Stored data
Start of Block

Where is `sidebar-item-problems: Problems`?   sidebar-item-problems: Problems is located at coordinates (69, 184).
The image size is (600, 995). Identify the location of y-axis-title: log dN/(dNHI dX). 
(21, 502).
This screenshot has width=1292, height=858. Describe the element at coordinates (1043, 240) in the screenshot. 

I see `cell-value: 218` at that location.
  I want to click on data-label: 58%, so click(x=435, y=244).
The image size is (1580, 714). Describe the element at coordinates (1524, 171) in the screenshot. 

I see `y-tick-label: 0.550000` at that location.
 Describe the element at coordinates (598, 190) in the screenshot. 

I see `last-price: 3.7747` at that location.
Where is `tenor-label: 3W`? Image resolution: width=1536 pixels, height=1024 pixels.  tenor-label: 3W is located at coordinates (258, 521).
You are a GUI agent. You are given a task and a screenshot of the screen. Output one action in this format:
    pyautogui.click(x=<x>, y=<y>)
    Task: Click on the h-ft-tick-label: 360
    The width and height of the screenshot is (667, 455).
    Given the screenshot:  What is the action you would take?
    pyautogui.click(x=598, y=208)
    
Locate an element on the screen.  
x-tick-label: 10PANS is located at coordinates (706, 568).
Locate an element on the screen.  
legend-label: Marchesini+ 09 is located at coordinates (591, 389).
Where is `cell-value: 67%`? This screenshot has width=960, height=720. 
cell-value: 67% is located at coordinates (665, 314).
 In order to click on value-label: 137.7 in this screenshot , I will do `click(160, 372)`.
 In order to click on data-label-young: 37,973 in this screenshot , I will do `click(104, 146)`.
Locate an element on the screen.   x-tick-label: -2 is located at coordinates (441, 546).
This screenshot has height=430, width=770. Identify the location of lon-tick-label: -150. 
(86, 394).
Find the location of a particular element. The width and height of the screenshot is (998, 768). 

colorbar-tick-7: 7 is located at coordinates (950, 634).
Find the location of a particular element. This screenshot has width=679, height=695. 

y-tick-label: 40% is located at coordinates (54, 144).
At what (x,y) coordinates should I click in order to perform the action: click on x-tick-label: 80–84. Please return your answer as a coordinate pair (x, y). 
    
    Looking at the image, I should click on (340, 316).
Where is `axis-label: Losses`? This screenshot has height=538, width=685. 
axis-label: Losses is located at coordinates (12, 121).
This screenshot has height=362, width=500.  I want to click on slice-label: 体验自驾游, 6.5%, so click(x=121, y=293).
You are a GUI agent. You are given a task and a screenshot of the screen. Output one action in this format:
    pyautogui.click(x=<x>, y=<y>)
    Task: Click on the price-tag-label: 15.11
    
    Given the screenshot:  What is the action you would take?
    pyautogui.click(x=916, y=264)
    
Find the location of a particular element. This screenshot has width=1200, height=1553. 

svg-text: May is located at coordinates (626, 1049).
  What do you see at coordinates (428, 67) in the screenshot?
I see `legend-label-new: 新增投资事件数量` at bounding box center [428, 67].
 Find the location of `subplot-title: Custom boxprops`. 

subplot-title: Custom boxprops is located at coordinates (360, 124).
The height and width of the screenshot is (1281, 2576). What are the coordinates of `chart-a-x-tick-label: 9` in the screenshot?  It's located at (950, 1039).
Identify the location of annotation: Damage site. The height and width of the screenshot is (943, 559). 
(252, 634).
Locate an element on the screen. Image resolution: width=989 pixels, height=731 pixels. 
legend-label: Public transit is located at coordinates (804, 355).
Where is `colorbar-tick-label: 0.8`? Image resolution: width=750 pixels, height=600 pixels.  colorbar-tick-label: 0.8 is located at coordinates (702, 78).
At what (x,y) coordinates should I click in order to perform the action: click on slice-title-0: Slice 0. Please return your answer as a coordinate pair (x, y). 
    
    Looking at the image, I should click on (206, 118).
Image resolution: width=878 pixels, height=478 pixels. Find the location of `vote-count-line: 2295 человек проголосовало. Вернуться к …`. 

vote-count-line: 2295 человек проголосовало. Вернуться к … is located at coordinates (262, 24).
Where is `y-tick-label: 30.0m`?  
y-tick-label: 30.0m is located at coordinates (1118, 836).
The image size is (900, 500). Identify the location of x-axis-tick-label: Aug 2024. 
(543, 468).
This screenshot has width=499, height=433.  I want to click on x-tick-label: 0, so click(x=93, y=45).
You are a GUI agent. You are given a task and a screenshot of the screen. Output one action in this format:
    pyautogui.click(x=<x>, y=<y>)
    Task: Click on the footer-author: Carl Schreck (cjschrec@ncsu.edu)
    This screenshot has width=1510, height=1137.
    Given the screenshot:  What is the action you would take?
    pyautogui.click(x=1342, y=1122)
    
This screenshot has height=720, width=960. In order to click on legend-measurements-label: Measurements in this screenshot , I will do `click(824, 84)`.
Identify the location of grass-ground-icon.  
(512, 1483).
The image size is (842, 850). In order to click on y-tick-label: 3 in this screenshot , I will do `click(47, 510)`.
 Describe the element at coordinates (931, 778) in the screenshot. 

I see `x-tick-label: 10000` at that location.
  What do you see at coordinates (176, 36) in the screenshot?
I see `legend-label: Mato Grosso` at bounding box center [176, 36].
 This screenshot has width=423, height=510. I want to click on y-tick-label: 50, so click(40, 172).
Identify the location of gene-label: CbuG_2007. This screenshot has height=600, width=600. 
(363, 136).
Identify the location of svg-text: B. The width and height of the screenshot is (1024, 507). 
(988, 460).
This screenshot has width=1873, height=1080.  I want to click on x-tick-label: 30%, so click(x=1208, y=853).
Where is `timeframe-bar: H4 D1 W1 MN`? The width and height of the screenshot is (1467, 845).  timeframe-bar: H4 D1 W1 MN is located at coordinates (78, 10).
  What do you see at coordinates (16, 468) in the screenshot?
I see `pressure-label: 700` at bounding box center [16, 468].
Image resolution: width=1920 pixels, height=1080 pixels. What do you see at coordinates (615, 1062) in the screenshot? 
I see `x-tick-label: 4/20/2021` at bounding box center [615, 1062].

End of Block

# Problem details
Turn the records above into a numbered list with one line per item. Skip the blank lines.

# Problem solution
1. Where is `sidebar-item-problems: Problems`?   sidebar-item-problems: Problems is located at coordinates (69, 184).
2. The image size is (600, 995). Identify the location of y-axis-title: log dN/(dNHI dX). 
3. (21, 502).
4. This screenshot has width=1292, height=858. Describe the element at coordinates (1043, 240) in the screenshot. 
5. I see `cell-value: 218` at that location.
6.   I want to click on data-label: 58%, so click(x=435, y=244).
7. The image size is (1580, 714). Describe the element at coordinates (1524, 171) in the screenshot. 
8. I see `y-tick-label: 0.550000` at that location.
9.  Describe the element at coordinates (598, 190) in the screenshot. 
10. I see `last-price: 3.7747` at that location.
11. Where is `tenor-label: 3W`? Image resolution: width=1536 pixels, height=1024 pixels.  tenor-label: 3W is located at coordinates (258, 521).
12. You are a GUI agent. You are given a task and a screenshot of the screen. Output one action in this format:
13.     pyautogui.click(x=<x>, y=<y>)
14.     Task: Click on the h-ft-tick-label: 360
15.     The width and height of the screenshot is (667, 455).
16.     Given the screenshot:  What is the action you would take?
17.     pyautogui.click(x=598, y=208)
18. Locate an element on the screen.  
19. x-tick-label: 10PANS is located at coordinates (706, 568).
20. Locate an element on the screen.  
21. legend-label: Marchesini+ 09 is located at coordinates (591, 389).
22. Where is `cell-value: 67%`? This screenshot has width=960, height=720. 
23. cell-value: 67% is located at coordinates (665, 314).
24.  In order to click on value-label: 137.7 in this screenshot , I will do `click(160, 372)`.
25.  In order to click on data-label-young: 37,973 in this screenshot , I will do `click(104, 146)`.
26. Locate an element on the screen.   x-tick-label: -2 is located at coordinates (441, 546).
27. This screenshot has height=430, width=770. Identify the location of lon-tick-label: -150. 
28. (86, 394).
29. Find the location of a particular element. The width and height of the screenshot is (998, 768). 
30. colorbar-tick-7: 7 is located at coordinates (950, 634).
31. Find the location of a particular element. This screenshot has width=679, height=695. 
32. y-tick-label: 40% is located at coordinates (54, 144).
33. At what (x,y) coordinates should I click in order to perform the action: click on x-tick-label: 80–84. Please return your answer as a coordinate pair (x, y). 
34.     Looking at the image, I should click on (340, 316).
35. Where is `axis-label: Losses`? This screenshot has height=538, width=685. 
36. axis-label: Losses is located at coordinates (12, 121).
37. This screenshot has height=362, width=500.  I want to click on slice-label: 体验自驾游, 6.5%, so click(x=121, y=293).
38. You are a GUI agent. You are given a task and a screenshot of the screen. Output one action in this format:
39.     pyautogui.click(x=<x>, y=<y>)
40.     Task: Click on the price-tag-label: 15.11
41.     Given the screenshot:  What is the action you would take?
42.     pyautogui.click(x=916, y=264)
43. Find the location of a particular element. This screenshot has width=1200, height=1553. 
44. svg-text: May is located at coordinates (626, 1049).
45.   What do you see at coordinates (428, 67) in the screenshot?
46. I see `legend-label-new: 新增投资事件数量` at bounding box center [428, 67].
47.  Find the location of `subplot-title: Custom boxprops`. 
48. subplot-title: Custom boxprops is located at coordinates (360, 124).
49. The height and width of the screenshot is (1281, 2576). What are the coordinates of `chart-a-x-tick-label: 9` in the screenshot?  It's located at (950, 1039).
50. Identify the location of annotation: Damage site. The height and width of the screenshot is (943, 559). 
51. (252, 634).
52. Locate an element on the screen. Image resolution: width=989 pixels, height=731 pixels. 
53. legend-label: Public transit is located at coordinates (804, 355).
54. Where is `colorbar-tick-label: 0.8`? Image resolution: width=750 pixels, height=600 pixels.  colorbar-tick-label: 0.8 is located at coordinates (702, 78).
55. At what (x,y) coordinates should I click in order to perform the action: click on slice-title-0: Slice 0. Please return your answer as a coordinate pair (x, y). 
56.     Looking at the image, I should click on (206, 118).
57. Image resolution: width=878 pixels, height=478 pixels. Find the location of `vote-count-line: 2295 человек проголосовало. Вернуться к …`. 
58. vote-count-line: 2295 человек проголосовало. Вернуться к … is located at coordinates (262, 24).
59. Where is `y-tick-label: 30.0m`?  
60. y-tick-label: 30.0m is located at coordinates (1118, 836).
61. The image size is (900, 500). Identify the location of x-axis-tick-label: Aug 2024. 
62. (543, 468).
63. This screenshot has width=499, height=433.  I want to click on x-tick-label: 0, so click(x=93, y=45).
64. You are a GUI agent. You are given a task and a screenshot of the screen. Output one action in this format:
65.     pyautogui.click(x=<x>, y=<y>)
66.     Task: Click on the footer-author: Carl Schreck (cjschrec@ncsu.edu)
67.     This screenshot has width=1510, height=1137.
68.     Given the screenshot:  What is the action you would take?
69.     pyautogui.click(x=1342, y=1122)
70. This screenshot has height=720, width=960. In order to click on legend-measurements-label: Measurements in this screenshot , I will do `click(824, 84)`.
71. Identify the location of grass-ground-icon.  
72. (512, 1483).
73. The image size is (842, 850). In order to click on y-tick-label: 3 in this screenshot , I will do `click(47, 510)`.
74.  Describe the element at coordinates (931, 778) in the screenshot. 
75. I see `x-tick-label: 10000` at that location.
76.   What do you see at coordinates (176, 36) in the screenshot?
77. I see `legend-label: Mato Grosso` at bounding box center [176, 36].
78.  This screenshot has width=423, height=510. I want to click on y-tick-label: 50, so click(40, 172).
79. Identify the location of gene-label: CbuG_2007. This screenshot has height=600, width=600. 
80. (363, 136).
81. Identify the location of svg-text: B. The width and height of the screenshot is (1024, 507). 
82. (988, 460).
83. This screenshot has width=1873, height=1080.  I want to click on x-tick-label: 30%, so click(x=1208, y=853).
84. Where is `timeframe-bar: H4 D1 W1 MN`? The width and height of the screenshot is (1467, 845).  timeframe-bar: H4 D1 W1 MN is located at coordinates (78, 10).
85.   What do you see at coordinates (16, 468) in the screenshot?
86. I see `pressure-label: 700` at bounding box center [16, 468].
87. Image resolution: width=1920 pixels, height=1080 pixels. What do you see at coordinates (615, 1062) in the screenshot? 
88. I see `x-tick-label: 4/20/2021` at bounding box center [615, 1062].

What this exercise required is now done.